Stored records
'''

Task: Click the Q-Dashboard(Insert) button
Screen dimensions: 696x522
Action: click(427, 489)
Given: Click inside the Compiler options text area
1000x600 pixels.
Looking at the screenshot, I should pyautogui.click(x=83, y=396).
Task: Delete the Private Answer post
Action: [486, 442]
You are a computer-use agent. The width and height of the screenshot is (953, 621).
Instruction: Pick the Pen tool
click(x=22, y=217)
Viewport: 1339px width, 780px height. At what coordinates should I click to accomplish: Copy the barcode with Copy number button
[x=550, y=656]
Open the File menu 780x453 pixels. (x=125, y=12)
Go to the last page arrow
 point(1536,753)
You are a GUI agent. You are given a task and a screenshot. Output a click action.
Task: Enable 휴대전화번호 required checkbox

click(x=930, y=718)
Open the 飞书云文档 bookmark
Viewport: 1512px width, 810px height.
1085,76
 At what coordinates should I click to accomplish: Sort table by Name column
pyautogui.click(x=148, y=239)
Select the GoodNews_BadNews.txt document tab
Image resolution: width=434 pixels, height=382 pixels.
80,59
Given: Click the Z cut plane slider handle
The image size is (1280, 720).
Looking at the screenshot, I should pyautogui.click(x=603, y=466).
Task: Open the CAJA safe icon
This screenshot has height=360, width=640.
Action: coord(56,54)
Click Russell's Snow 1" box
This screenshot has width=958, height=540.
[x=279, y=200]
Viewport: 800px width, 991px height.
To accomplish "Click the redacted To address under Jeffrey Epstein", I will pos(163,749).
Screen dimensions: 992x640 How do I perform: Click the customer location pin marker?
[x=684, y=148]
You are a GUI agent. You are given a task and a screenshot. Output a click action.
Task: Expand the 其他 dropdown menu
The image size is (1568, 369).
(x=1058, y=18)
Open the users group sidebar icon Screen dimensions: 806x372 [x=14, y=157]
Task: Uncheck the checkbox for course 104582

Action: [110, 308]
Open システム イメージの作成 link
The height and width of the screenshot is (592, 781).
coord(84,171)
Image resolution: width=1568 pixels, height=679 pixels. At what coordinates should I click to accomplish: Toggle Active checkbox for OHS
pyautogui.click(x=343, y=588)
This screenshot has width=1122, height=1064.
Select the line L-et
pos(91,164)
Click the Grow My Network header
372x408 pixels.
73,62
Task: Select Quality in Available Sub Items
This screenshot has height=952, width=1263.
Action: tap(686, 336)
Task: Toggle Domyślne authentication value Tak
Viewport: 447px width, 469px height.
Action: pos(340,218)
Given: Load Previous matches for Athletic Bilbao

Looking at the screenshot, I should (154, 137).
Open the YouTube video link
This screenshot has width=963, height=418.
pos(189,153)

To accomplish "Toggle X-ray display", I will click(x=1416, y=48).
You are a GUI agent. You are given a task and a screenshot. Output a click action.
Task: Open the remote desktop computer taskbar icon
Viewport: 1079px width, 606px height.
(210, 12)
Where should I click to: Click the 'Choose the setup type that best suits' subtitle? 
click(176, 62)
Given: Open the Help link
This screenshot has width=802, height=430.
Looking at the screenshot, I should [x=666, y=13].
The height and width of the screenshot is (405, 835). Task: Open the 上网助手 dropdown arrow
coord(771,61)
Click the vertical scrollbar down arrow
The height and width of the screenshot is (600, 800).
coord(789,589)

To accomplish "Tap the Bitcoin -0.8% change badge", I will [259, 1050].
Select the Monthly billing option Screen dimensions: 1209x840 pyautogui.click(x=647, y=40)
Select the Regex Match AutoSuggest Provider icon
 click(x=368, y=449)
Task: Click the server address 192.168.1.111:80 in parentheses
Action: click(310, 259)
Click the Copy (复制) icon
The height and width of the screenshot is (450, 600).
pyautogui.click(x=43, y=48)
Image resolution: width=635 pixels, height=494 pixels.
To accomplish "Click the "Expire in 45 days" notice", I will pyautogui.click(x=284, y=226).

'''

Problem statement> Transcribe the records from their first line. Stop after the line with "Task: Open the CAJA safe icon", including it.

Exercise result>
Task: Click the Q-Dashboard(Insert) button
Screen dimensions: 696x522
Action: click(427, 489)
Given: Click inside the Compiler options text area
1000x600 pixels.
Looking at the screenshot, I should pyautogui.click(x=83, y=396).
Task: Delete the Private Answer post
Action: [486, 442]
You are a computer-use agent. The width and height of the screenshot is (953, 621).
Instruction: Pick the Pen tool
click(x=22, y=217)
Viewport: 1339px width, 780px height. At what coordinates should I click to accomplish: Copy the barcode with Copy number button
[x=550, y=656]
Open the File menu 780x453 pixels. (x=125, y=12)
Go to the last page arrow
 point(1536,753)
You are a GUI agent. You are given a task and a screenshot. Output a click action.
Task: Enable 휴대전화번호 required checkbox

click(x=930, y=718)
Open the 飞书云文档 bookmark
Viewport: 1512px width, 810px height.
1085,76
 At what coordinates should I click to accomplish: Sort table by Name column
pyautogui.click(x=148, y=239)
Select the GoodNews_BadNews.txt document tab
Image resolution: width=434 pixels, height=382 pixels.
80,59
Given: Click the Z cut plane slider handle
The image size is (1280, 720).
Looking at the screenshot, I should pyautogui.click(x=603, y=466).
Task: Open the CAJA safe icon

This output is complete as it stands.